[Collected data]
Segment Open

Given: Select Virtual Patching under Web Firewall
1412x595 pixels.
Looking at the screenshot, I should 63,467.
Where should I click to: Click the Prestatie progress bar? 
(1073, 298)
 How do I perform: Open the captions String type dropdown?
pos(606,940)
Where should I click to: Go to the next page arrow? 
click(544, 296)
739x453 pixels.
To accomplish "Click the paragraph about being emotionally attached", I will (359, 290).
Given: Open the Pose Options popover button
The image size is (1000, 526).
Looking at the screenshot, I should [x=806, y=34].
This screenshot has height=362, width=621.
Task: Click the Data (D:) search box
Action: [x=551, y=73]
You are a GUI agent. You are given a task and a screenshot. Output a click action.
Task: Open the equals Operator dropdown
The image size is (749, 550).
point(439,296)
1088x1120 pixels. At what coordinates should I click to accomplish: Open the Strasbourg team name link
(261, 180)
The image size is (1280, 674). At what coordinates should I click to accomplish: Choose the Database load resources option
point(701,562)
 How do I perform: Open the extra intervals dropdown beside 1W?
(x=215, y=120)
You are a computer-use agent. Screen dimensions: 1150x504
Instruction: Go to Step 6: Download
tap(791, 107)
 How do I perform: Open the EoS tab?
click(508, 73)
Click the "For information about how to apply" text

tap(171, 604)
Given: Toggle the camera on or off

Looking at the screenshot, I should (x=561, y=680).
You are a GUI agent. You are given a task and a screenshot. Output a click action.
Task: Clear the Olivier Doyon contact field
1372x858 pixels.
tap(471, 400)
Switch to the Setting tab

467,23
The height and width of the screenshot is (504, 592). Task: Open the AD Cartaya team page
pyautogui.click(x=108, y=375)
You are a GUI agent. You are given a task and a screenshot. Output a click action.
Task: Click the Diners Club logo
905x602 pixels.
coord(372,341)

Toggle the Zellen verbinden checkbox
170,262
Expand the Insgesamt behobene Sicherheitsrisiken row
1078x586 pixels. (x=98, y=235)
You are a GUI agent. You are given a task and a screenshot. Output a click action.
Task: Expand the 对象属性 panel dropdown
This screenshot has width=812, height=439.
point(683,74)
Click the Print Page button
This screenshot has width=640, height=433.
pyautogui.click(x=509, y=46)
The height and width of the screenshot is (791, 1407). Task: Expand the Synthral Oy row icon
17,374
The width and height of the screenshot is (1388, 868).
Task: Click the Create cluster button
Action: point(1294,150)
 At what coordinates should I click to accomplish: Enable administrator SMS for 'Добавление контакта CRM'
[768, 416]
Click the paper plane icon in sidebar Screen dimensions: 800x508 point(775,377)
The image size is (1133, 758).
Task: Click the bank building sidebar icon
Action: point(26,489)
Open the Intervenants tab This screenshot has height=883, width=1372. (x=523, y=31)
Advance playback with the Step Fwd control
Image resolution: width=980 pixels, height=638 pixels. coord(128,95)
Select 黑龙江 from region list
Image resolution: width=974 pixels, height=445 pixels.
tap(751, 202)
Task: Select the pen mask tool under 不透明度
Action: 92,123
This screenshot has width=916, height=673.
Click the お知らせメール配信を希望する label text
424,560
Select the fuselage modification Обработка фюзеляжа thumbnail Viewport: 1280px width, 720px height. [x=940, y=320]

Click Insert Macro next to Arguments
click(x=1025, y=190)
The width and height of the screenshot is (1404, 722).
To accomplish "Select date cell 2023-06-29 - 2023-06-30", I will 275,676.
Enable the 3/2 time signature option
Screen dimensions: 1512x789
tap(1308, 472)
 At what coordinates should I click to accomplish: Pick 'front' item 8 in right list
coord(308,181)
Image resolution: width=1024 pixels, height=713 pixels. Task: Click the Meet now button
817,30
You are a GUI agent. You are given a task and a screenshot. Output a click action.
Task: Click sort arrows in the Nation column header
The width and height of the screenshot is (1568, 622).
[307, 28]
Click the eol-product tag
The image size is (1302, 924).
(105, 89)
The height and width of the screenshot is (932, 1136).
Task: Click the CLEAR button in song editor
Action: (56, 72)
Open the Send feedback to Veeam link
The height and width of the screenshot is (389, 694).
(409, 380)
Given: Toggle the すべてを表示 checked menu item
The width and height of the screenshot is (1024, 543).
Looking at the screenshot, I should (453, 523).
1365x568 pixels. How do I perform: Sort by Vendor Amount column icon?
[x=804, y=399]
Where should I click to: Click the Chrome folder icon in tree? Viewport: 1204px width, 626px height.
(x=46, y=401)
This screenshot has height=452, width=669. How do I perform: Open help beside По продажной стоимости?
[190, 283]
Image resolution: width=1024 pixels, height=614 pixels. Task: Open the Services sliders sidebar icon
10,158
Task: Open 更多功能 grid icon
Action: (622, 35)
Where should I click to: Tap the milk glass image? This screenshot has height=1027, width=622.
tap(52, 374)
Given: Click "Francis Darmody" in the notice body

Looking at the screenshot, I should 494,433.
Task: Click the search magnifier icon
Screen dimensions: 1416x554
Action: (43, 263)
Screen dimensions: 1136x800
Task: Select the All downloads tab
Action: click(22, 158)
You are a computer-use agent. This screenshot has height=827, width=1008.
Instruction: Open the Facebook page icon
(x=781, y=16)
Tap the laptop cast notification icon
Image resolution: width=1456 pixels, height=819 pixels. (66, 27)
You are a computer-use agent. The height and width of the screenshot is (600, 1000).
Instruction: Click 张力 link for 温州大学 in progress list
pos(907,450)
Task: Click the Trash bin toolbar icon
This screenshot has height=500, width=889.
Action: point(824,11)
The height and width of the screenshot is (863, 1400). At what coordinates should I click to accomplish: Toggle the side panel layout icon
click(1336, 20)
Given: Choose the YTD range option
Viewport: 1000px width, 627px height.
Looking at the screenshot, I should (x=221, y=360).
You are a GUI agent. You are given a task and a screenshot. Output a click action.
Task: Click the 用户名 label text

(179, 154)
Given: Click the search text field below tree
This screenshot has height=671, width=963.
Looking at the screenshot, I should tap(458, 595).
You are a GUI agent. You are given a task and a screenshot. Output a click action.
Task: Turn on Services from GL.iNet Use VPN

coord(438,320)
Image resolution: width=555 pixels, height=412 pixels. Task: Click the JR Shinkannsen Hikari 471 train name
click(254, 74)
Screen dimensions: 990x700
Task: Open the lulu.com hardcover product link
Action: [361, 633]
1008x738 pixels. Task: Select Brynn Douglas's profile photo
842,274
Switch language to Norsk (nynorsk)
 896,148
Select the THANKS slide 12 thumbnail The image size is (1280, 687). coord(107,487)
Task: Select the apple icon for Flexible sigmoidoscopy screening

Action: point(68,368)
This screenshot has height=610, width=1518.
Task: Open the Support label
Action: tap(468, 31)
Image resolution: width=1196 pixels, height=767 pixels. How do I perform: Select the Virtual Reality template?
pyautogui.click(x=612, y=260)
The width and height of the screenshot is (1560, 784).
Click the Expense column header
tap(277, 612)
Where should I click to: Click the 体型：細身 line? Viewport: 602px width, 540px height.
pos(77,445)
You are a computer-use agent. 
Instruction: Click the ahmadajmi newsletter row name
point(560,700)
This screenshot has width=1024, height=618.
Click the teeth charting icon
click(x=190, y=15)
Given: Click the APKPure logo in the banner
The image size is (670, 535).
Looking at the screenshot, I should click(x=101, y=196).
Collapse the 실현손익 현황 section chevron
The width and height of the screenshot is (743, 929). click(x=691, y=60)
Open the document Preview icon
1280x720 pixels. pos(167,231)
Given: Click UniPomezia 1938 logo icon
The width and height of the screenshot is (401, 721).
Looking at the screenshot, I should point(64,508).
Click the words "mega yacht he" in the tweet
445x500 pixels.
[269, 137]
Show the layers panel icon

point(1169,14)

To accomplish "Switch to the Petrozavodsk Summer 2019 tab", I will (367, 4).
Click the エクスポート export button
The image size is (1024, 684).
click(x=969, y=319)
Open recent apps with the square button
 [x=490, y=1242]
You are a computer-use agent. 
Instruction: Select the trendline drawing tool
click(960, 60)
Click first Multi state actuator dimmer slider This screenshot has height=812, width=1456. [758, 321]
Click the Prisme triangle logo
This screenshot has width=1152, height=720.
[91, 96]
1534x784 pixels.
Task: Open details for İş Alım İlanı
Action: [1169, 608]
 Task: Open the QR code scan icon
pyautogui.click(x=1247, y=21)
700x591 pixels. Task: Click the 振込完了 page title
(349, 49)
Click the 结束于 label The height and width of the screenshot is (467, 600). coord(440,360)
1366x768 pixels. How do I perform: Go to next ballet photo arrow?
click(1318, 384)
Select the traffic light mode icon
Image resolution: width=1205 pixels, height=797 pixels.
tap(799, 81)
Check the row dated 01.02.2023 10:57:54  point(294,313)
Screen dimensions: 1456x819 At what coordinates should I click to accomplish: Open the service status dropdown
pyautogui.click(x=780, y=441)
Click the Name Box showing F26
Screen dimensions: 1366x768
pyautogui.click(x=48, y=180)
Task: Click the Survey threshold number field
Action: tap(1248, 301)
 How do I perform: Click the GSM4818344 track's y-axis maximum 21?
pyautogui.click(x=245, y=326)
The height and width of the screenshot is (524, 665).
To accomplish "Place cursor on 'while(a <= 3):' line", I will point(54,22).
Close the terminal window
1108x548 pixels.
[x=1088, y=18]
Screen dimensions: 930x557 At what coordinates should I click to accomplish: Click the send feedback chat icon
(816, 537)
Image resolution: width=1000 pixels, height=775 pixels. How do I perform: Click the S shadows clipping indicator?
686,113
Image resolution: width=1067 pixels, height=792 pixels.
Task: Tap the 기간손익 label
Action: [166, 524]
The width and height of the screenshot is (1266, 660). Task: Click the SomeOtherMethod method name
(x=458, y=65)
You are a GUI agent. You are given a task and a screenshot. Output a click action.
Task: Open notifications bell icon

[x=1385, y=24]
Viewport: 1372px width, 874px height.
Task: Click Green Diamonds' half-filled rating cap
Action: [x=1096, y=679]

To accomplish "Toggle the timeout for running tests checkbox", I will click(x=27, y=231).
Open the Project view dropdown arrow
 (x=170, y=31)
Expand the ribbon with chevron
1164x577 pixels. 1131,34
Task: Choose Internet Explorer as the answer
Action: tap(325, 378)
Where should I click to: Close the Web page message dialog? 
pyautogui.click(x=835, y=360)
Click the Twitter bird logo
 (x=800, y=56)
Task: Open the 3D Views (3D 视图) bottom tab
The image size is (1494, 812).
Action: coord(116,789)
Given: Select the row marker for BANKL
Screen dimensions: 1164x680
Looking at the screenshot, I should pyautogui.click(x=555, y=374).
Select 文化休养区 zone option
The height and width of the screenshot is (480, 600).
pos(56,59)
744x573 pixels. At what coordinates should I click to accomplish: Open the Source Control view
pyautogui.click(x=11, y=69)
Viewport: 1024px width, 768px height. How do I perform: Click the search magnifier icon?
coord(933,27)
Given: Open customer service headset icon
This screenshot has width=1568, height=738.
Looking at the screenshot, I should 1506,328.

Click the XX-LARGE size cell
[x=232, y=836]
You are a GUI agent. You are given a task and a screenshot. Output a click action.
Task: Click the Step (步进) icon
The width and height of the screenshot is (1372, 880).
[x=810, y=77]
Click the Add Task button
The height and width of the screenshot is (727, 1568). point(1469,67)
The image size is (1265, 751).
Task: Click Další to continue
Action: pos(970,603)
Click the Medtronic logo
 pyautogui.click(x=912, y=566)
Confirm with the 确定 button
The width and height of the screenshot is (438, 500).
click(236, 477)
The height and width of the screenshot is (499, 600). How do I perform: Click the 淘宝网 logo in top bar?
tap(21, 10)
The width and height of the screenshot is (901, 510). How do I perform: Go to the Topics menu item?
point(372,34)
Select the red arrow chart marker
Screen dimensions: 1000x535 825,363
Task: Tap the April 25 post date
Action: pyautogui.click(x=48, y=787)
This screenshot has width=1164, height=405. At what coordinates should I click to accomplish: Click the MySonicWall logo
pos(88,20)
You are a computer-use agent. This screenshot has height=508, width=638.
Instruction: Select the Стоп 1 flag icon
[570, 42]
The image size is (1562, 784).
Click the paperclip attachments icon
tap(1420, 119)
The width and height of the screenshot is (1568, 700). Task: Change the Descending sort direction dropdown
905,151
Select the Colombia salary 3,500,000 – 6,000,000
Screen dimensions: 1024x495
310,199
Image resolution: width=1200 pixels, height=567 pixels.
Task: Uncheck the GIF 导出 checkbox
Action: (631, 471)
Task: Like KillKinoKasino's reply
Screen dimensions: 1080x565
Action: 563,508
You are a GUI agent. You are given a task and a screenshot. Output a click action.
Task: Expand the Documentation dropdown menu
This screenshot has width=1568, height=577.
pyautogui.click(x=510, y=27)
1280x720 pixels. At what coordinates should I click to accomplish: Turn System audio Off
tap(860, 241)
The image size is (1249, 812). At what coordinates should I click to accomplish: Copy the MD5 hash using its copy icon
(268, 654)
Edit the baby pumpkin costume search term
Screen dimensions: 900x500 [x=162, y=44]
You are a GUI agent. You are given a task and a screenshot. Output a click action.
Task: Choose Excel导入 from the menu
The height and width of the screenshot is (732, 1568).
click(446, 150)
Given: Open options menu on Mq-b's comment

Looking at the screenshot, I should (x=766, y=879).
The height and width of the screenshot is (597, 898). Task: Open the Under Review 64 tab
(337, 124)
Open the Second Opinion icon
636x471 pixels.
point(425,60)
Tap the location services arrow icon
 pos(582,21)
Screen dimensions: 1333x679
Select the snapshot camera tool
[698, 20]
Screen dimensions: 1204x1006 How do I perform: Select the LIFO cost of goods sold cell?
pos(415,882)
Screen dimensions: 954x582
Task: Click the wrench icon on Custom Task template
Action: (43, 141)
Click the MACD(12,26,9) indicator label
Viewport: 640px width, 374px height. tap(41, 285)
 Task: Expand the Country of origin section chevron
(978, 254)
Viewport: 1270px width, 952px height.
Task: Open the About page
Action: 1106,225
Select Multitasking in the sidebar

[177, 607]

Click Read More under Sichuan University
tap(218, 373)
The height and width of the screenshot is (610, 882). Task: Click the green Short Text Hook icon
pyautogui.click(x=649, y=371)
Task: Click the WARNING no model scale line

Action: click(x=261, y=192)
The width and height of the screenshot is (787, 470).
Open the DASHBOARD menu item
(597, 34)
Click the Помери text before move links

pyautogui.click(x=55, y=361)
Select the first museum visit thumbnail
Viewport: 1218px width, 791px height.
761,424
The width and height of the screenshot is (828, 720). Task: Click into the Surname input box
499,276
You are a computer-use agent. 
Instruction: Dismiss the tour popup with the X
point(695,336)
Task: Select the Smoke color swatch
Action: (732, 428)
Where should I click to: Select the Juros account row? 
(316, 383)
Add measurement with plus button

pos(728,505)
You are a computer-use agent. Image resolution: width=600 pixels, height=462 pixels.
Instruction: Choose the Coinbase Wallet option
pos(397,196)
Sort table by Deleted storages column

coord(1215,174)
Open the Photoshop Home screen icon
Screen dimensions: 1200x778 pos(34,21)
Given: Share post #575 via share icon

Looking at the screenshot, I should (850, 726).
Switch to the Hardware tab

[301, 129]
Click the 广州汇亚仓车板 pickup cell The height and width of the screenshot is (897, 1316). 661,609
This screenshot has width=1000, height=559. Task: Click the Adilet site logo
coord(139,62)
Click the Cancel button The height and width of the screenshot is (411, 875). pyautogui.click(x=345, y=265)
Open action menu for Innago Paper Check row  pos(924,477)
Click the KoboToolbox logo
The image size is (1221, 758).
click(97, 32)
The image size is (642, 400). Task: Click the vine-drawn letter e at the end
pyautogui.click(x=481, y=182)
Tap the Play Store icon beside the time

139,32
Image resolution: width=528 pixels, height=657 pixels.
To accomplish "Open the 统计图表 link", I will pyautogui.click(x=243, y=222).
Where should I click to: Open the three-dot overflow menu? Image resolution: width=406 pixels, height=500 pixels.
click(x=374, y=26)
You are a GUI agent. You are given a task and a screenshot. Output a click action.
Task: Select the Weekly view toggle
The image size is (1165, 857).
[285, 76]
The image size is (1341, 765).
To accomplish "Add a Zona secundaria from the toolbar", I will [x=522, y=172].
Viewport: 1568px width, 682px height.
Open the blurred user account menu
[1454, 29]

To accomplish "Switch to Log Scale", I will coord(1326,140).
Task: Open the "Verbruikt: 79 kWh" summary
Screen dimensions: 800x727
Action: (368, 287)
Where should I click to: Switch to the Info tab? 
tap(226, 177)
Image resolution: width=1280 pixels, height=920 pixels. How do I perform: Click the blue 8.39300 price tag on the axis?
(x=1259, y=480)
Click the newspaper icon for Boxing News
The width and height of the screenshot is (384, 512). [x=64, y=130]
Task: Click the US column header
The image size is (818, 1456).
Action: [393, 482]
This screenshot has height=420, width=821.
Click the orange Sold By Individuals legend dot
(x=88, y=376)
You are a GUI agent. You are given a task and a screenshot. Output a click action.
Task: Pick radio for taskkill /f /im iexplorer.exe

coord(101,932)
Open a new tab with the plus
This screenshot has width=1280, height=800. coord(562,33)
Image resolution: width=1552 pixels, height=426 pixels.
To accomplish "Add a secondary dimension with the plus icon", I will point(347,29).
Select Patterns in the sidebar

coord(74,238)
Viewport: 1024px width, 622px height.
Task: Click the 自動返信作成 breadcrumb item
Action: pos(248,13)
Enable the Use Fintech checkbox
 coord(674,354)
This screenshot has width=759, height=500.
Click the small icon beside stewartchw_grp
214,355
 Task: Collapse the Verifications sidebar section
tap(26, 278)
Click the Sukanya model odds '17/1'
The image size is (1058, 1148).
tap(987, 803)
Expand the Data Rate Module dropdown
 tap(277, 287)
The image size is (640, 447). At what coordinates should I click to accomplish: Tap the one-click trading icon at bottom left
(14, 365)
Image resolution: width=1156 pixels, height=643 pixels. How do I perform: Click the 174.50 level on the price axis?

Segment Closed

**DESCRIPTION OF THE TASK:**
Copy down every line of the entries containing the word "toolbar".

**OUTPUT FOR THIS EXERCISE:**
Task: Click the Trash bin toolbar icon
To accomplish "Add a Zona secundaria from the toolbar", I will [x=522, y=172].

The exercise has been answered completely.